Я тоже вынул наган, который получил час назад, и тоже стал стрелять по бегущему. Сейчас мне кажется, что это был, наверно, сумасшедший, человек с психикой, не выдержавшей страшных испытаний этого дня. Но тогда я об этом не думал, а просто стрелял в него.
Очевидно, мы в него не попали, потому что он побежал дальше.

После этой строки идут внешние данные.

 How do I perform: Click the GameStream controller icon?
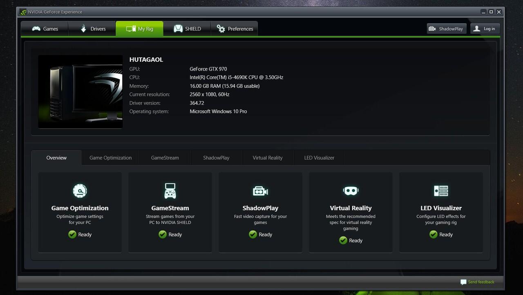[x=170, y=191]
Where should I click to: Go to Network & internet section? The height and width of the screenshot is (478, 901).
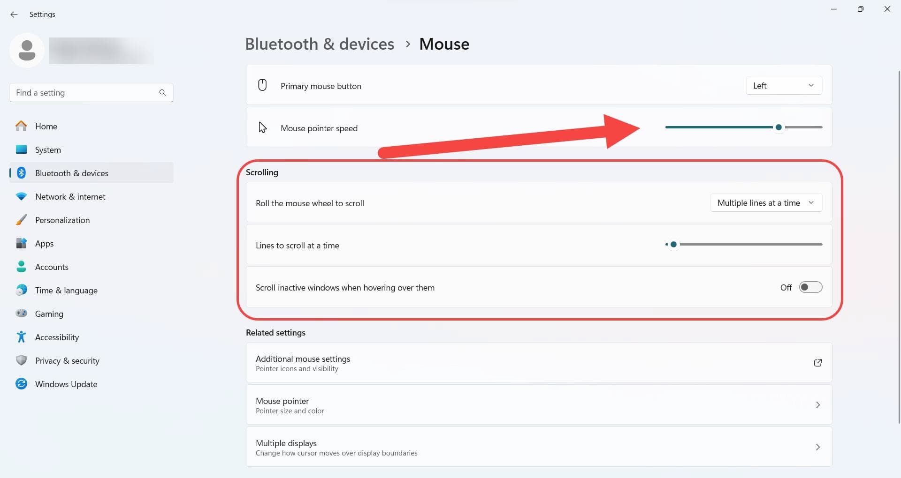pos(70,197)
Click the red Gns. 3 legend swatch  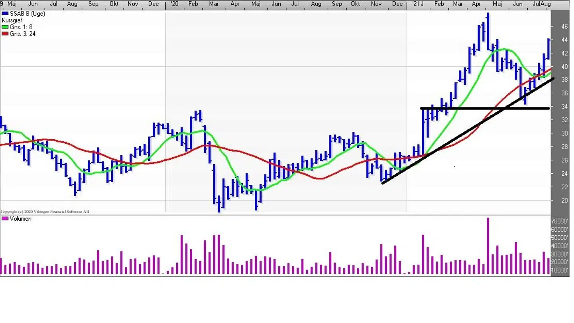tap(5, 34)
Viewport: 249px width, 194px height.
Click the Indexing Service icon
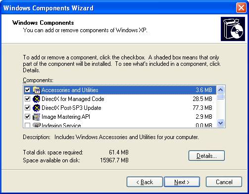coord(36,125)
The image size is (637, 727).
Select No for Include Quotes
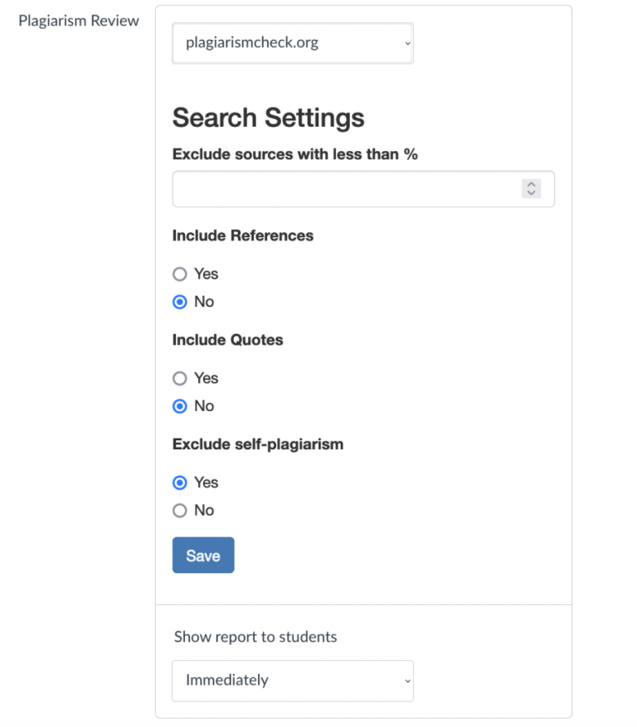[x=179, y=406]
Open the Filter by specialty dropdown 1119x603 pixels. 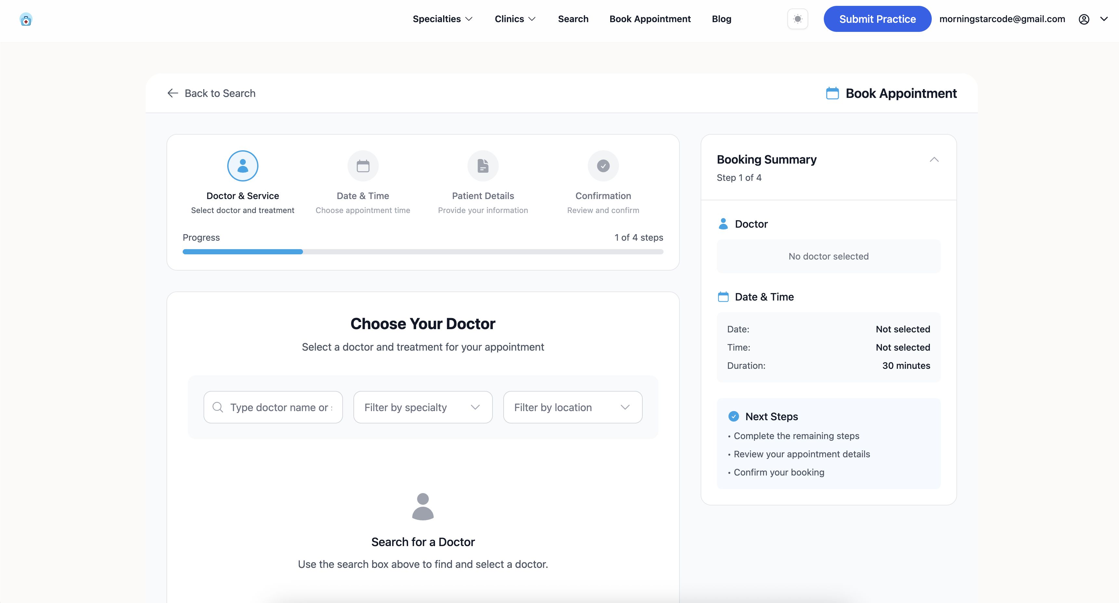click(x=423, y=407)
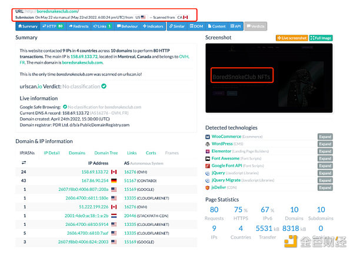Switch to the Domain Tree tab
This screenshot has height=254, width=353.
(106, 153)
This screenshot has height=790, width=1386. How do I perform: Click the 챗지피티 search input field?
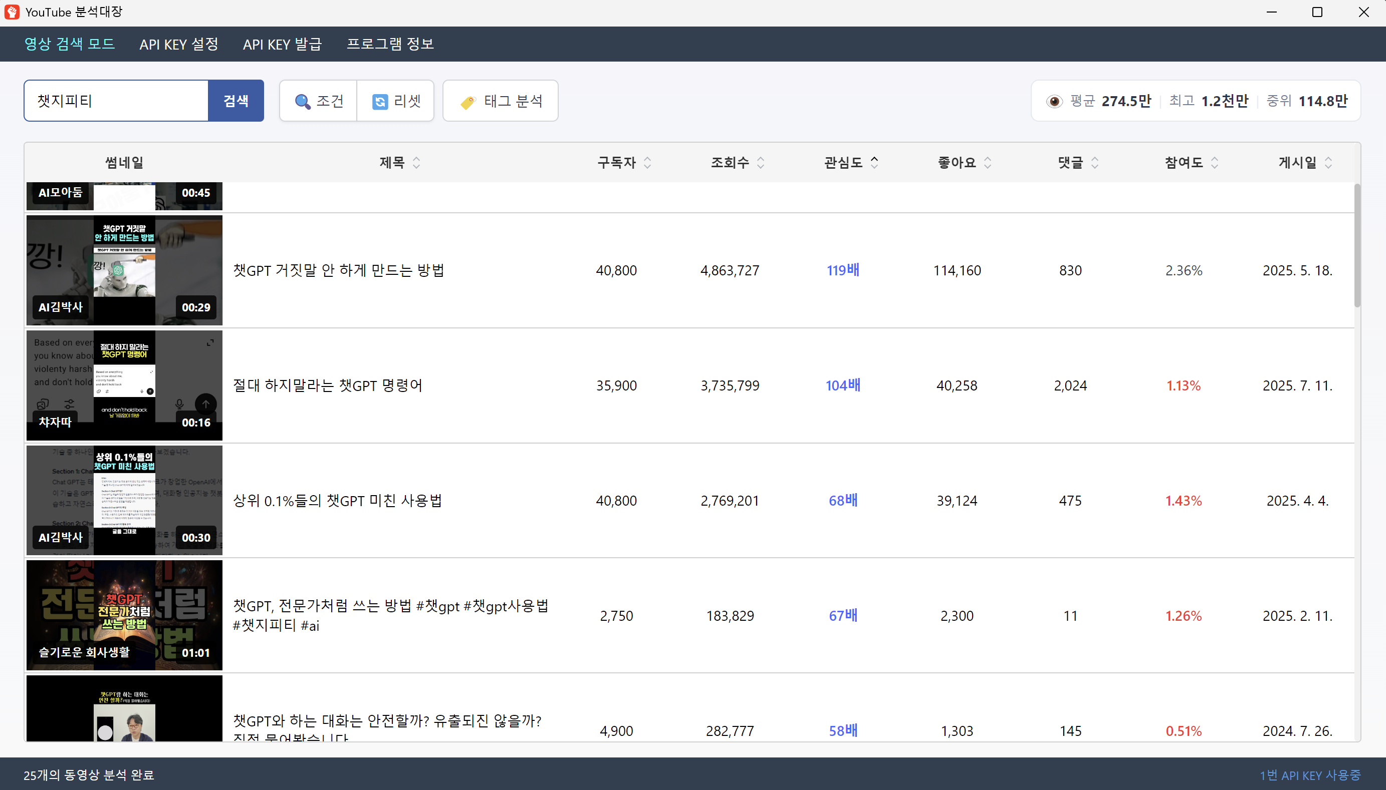[116, 101]
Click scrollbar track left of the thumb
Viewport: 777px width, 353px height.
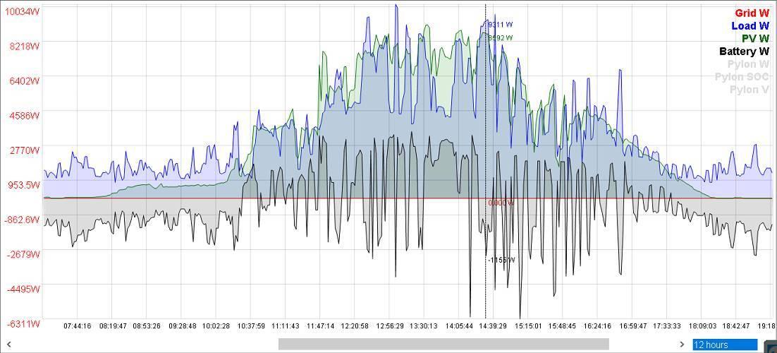pos(141,345)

Какой-то капитан выскочил ему наперерез на дорогу и, пытаясь задержать его, схватил за винтовку. После борьбы красноармеец вырвал винтовку. Она выстрелила. Еще больше испугавшись этого выстрела, он, как затравленный, оглянулся и кинулся со штыком на капитана. Тот вытащил наган и уложил его. Три или четыре человека молча стащили труп с дороги.
Над шоссе опять пошли немецкие самолеты, и все легли на землю или в щели и через три минуты забыли об этом эпизоде.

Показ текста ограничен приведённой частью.